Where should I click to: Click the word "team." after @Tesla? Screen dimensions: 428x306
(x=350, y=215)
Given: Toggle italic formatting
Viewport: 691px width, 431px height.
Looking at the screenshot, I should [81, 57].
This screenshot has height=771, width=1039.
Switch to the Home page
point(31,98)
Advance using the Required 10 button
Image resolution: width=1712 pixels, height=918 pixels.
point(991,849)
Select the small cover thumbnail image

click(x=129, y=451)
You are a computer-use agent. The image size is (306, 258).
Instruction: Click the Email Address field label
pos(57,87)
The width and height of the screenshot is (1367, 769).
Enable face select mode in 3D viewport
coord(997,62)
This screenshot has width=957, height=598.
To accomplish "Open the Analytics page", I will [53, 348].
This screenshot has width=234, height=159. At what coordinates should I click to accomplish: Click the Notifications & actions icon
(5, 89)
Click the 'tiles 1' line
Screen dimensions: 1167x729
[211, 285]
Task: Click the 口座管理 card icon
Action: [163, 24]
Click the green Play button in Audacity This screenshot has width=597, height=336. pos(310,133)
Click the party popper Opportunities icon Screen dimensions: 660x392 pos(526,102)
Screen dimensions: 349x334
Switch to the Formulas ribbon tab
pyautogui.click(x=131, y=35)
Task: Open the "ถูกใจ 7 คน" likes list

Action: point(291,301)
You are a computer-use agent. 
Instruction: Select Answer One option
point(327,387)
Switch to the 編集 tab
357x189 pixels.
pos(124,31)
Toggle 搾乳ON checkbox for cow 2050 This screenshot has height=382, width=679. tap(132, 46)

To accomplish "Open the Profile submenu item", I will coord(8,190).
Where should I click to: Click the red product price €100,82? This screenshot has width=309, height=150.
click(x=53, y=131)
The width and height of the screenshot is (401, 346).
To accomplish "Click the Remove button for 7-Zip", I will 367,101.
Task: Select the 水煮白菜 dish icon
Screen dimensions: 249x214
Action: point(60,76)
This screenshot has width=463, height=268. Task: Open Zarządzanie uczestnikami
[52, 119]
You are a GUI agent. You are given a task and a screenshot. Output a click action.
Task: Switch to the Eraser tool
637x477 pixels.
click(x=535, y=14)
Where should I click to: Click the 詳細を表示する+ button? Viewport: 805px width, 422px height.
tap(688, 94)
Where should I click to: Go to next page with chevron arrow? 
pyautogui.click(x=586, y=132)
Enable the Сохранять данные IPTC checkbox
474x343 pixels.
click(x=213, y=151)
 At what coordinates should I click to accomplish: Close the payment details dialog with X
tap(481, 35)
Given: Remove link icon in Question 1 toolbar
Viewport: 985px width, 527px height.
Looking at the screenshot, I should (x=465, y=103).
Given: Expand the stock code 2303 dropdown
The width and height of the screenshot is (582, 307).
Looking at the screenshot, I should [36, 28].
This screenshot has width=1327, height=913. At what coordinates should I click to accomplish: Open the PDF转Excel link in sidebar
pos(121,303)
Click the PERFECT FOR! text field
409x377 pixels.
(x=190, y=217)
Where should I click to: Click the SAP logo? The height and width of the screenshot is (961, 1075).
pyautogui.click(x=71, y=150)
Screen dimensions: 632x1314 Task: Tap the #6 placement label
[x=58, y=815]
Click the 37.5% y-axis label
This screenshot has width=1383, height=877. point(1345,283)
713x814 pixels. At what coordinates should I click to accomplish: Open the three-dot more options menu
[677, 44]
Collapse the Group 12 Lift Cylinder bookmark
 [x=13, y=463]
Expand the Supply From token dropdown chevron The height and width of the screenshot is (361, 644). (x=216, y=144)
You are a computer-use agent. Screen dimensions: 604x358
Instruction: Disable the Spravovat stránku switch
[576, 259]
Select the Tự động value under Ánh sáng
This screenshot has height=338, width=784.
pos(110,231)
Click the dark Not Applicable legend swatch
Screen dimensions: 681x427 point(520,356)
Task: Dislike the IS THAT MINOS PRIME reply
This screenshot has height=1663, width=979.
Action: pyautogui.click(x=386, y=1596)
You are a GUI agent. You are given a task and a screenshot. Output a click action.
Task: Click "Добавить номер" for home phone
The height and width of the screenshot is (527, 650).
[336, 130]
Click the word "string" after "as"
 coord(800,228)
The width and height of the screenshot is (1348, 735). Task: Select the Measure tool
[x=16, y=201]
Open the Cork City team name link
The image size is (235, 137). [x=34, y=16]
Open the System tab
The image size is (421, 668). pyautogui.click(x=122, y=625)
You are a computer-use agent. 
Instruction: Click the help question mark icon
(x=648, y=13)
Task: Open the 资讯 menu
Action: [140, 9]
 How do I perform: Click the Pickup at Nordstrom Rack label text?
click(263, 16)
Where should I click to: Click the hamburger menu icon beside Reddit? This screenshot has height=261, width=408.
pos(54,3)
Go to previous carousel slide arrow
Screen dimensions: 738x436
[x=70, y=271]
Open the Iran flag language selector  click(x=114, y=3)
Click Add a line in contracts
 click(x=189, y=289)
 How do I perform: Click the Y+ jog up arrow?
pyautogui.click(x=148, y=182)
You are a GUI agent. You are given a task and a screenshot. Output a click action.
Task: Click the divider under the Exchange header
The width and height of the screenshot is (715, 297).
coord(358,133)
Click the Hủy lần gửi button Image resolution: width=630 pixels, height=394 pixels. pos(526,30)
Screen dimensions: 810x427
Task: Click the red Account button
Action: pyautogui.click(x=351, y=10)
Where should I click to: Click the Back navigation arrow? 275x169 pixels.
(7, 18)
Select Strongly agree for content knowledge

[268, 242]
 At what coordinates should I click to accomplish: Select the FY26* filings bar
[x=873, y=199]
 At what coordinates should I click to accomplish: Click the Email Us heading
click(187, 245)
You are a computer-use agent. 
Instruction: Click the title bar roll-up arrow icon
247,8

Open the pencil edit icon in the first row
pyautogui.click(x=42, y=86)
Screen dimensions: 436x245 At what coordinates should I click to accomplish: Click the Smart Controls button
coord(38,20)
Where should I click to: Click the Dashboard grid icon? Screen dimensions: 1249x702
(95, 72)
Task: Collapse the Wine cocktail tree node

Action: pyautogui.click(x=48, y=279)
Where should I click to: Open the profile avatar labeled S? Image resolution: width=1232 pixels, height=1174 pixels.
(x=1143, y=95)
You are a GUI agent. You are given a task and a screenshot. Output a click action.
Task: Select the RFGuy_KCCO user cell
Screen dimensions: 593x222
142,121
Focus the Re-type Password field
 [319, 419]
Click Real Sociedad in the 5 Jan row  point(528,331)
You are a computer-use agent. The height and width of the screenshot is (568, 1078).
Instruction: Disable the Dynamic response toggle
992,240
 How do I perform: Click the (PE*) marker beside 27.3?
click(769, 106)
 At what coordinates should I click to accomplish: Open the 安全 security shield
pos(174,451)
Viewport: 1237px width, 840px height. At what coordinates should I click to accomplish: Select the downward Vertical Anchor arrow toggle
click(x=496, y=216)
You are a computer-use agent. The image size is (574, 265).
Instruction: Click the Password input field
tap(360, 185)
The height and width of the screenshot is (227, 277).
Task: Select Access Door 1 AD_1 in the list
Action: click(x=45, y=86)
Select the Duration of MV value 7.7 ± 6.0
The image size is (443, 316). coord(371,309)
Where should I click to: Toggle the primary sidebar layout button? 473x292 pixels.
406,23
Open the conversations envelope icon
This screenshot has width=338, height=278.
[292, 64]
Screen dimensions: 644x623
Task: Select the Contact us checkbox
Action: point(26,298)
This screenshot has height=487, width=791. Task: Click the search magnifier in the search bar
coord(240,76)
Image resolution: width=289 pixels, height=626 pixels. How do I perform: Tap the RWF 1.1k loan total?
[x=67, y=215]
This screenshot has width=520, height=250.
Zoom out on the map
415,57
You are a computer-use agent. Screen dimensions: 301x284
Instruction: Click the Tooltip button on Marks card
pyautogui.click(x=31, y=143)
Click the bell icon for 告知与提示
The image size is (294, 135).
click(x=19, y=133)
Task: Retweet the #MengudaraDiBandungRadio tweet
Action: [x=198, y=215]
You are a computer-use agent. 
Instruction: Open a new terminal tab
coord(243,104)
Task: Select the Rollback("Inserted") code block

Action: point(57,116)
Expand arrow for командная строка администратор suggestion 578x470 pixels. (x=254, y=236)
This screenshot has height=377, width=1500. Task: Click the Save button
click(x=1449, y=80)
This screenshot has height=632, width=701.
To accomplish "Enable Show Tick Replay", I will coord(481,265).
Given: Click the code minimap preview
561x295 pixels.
▬▬▬
Tell how many lines above contain the word "Expand". Nothing but the number is needed.

3